Anis Amri, el terrorista que el pasado diciembre mató a doce personas con un camión en un mercado navideño en Berlín el pasado diciembre, era bien conocido por un grupo de españoles que vivían en la ciudad y le compraban drogas.

Dos de ellos han explicado a agencia Efe que este tunecino de 24 años era su 'camello' (vendedor de drogas), no les pareció muy inteligente, desde luego no parecía nada religioso y era simpático y amistoso. Así era el yihadista que cometió el peor atentado en suelo alemán: 12 muertos y 56 heridos.

«Nos quedamos flipados. No nos lo podíamos creer cuando empezamos a ver sus fotos en la tele», asegura Jesús, de 30 años, natural de Huelva, en Berlín desde septiembre y cliente del "camello" desde octubre. Jesús no sabía alemán y podía entenderse con Amri, que había pasado cinco años en Italia (la mayoría en prisión). 


«Era simpático, saludaba a todo el mundo y repartía abrazos», explica. Otros españoles, y temporeros vecinos de su barrio, en su mayoría de Grecia, Polonia y Portugal, le compraban droga. 

«Traía lo que le pedías. De todo. Yo sólo le pillaba polen. Pero otros le pedían cocaína, pastillas, éxtasis. Él no tenía nada, pero sabía quién tenía. Nos lo conseguía y lo traía a casa», recuerda Jesús. 

También el informe policial alemán de 20 páginas tras el atentado mostraba que la Policía le seguía por vender «drogas duras» y sus contactos con «simpatizantes del Estado Islámico».

«Anis bebía [alcohol] y se metía [se drogaba], además de vendernos a nosotros.

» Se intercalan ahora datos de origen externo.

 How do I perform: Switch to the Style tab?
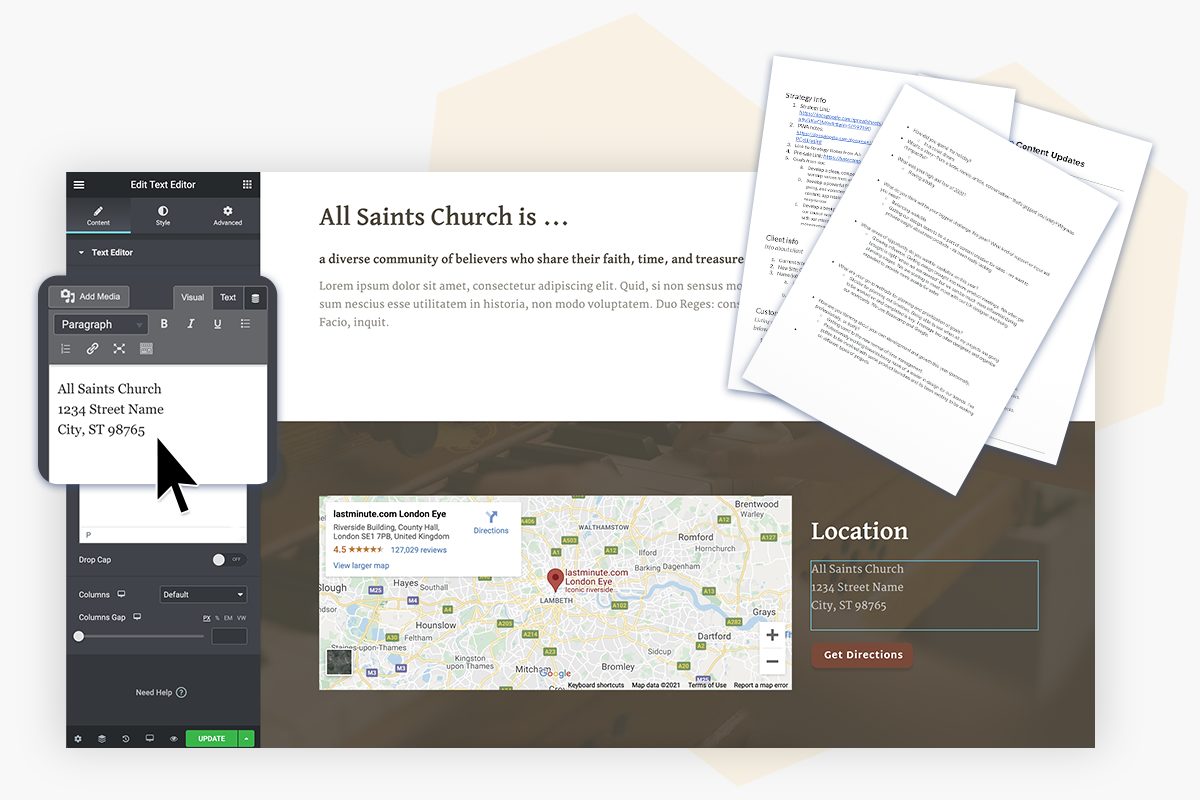[x=163, y=215]
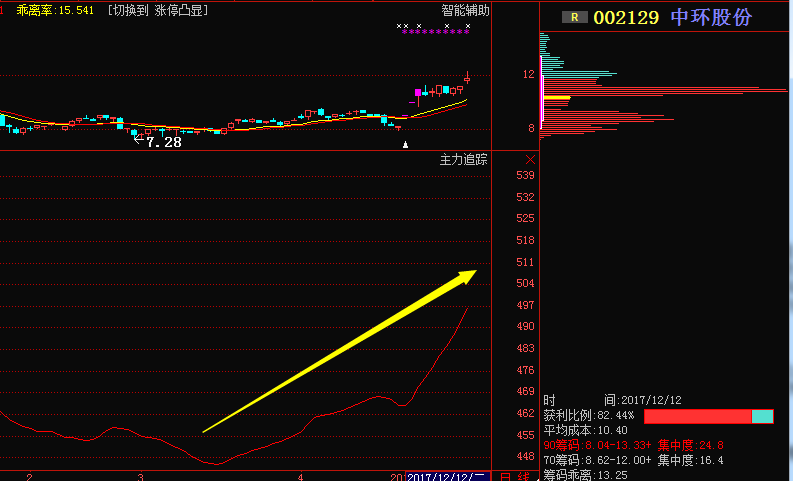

Nunca dijo nada raro», asegura Jesús, que sólo destaca que, con el paso del tiempo, empezó a vestir mejor, pasó de llevar siempre la misma camiseta a ir con un «abrigo largo elegante» y «bien peinado».

Encaja bien en el perfil del yihadista del estudio «Pasado criminal, futuro terrorista» del Centro Internacional para el Estudio de la Radicalización y la Violencia Política (ICSR), que apunta que la mayoría de los casos registrados son «jóvenes furiosos», con un «pasado criminal» y tiempo en prisión que se financian, en muchas ocasiones, vendiendo drogas.

La última vez que le vieron fue tan sólo dos días antes del ataque, cuando el tunecino se pasó por una barbacoa que habían organizado unos cuarenta españoles en la terraza del restaurante chino a modo de comida de Navidad. «Solo de pensarlo se me pone el vello de punta», dice un sevillano de unos 40 años que prefiere no dar su nombre: «¡Lo mismo la podía haber emprendido con nosotros!».


El 19 de diciembre, Amri robó un camión y atropelló y mató a 12 personas en un mercadillo navideño. Murió 4 días después en un tiroteo con la policía en Milán, Italia.

«Yo le reconocí con la primera foto que salió, ésa que tenía la cara achatada y la mirada de psicópata», recuerda el sevillano. El onubense vio el vídeo en que Amri se declaraba fiel a Estado Islámico (EI): «Vi el vídeo y dije 'este tío es él'. Anis. Flipé». 



Tres semanas después del atentado, muchos de estos españoles y clientes del 'camello' yihadista recibieron llamadas telefónicas de policías españoles y alemanes estudiando el caso. 

Este caso parece encajar con el análisis del filósofo francés Nicolás Grimaldi: "No es que sean religiosos y se hacen fanáticos, sino que son fanáticos y la religión les propone una coartada, algo para justificar su juego".

"Cada uno está a punto de hacerse fanático en todo momento", afirma el filósofo en una entrevista, una idea que desarrolla en su libro "Los nuevos sonámbulos".